RÉPLIQUE TARIFS DES GARDERIES

Des faits à préciser

L’éditorialiste en chef de La Presse nous invite à tenir un débat sur les faits dans le dossier de la tarification des services de garde. André Pratte expose ainsi en éditorial (22 novembre) cinq arguments pour soutenir la décision gouvernementale de moduler les tarifs. Deux d’entre eux ne s’avèrent pas justes.

Premièrement, la hausse serait justifiée par la pertinence de ramener à 20 % la part assumée par les parents dans le financement du système, niveau qui aurait existé à l’origine du réseau en 1997. Le problème, c’est qu’il est impossible de déterminer qu’elle était la part assumée par les parents à cette époque. La référence historique au 20 % (avec l’approximation et la confusion qui l’entourent) vient du fait que les parents payaient autour de 25 $ avant la mise en place du régime des « places à 5 $ ». 5 $ versus 25 $, c’est bien 20 %… mais 20 % du coût antérieur pour les parents. Et non 20 % des budgets du réseau !

De 1997 à 2001, les places à contribution réduite ont été progressivement implantées (un groupe d’âge à la fois), ce qui fait que les CPE de l’époque recevaient une diversité d’autres subventions de l’État qui contribuaient à leur financement global. En plus, une majorité de parents dont les enfants étaient en CPE bénéficiaient toujours des crédits d’impôt québécois. Toute comparaison à cet égard avec cette première époque est donc hasardeuse.

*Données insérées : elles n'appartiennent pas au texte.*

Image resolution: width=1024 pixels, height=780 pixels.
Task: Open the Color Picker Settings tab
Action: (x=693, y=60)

Il est néanmoins possible et utile d’établir des comparaisons historiques. Il faut alors considérer le moment (2002) où le réseau devient essentiellement constitué de places à contribution réduite. Le rapport de la Commission de révision permanente des programmes nous donne la réponse : en 2003-2004, les parents utilisateurs des places à 5 $ par jour assumaient 13,6 % du financement global du réseau. En 2014-2015, au tarif quotidien de 7,30 $ depuis le 1er octobre dernier, les parents contribuent toujours à hauteur de 13,6 % des coûts du réseau ! Il est par ailleurs étonnant de constater que les auteurs de ce rapport reprennent eux aussi la légende du « 20 % en 1997 » sans être capables d’en justifier l’existence ni d’en citer la source, alors que les données précédentes proviennent des ministères de la Famille et des Finances.

PARTICIPATION ÉCONOMIQUE DES FEMMES

Dans un deuxième argument, M. Pratte rétorque à ceux qui prétendent que le réseau québécois de services de garde a eu des effets bénéfiques sur la participation économique des femmes « que dans les provinces où les tarifs sont bien plus élevés qu’au Québec, la proportion de femmes sur le marché du travail a augmenté autant qu’ici ».

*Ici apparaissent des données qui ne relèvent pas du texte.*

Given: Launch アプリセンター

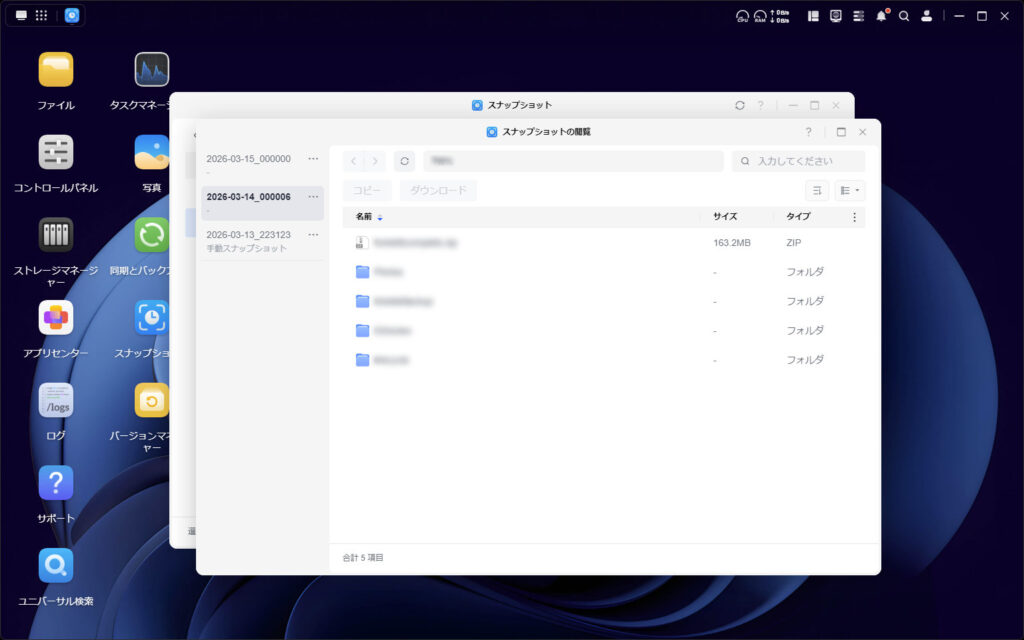Looking at the screenshot, I should pos(57,315).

L’erreur ici réside dans le fait de considérer le portrait de l’ensemble des femmes, avec ou sans enfants, âgées de 15 ans et plus. En voulant apprécier l’impact économique du développement du réseau québécois de services de garde, ce qui nous intéresse, ce sont les femmes ayant de jeunes enfants. Statistique Canada nous indique que le taux d’activité économique des femmes québécoises ayant des enfants de moins de 6 ans a bondi de 11,2 points de 1996 à 2008 (passant de 63,1 à 74,3 %), alors qu’il augmentait plus modestement de 5,6 points dans l’ensemble du Canada (de 65,3 à 70,9 %) au cours de la même période.

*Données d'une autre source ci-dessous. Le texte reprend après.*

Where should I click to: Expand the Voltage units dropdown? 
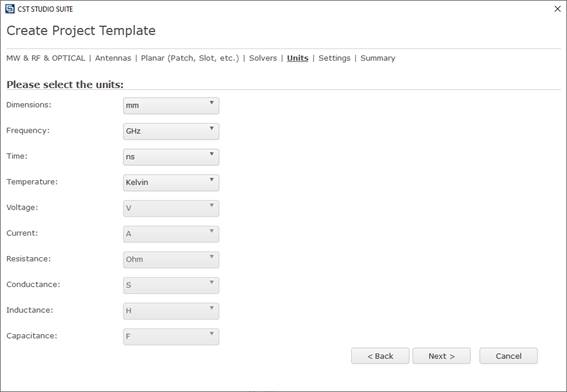click(x=171, y=208)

À la traîne par rapport à leurs consœurs du reste du Canada au milieu des années 90, la présence sur le marché du travail des femmes québécoises ayant de jeunes enfants fait aujourd’hui figure de référence. Et la politique familiale québécoise y est pour quelque chose…

Je crois comme M. Pratte que ce débat doit d’abord porter sur les faits et qu’il importe de les présenter avec toute la rigueur nécessaire.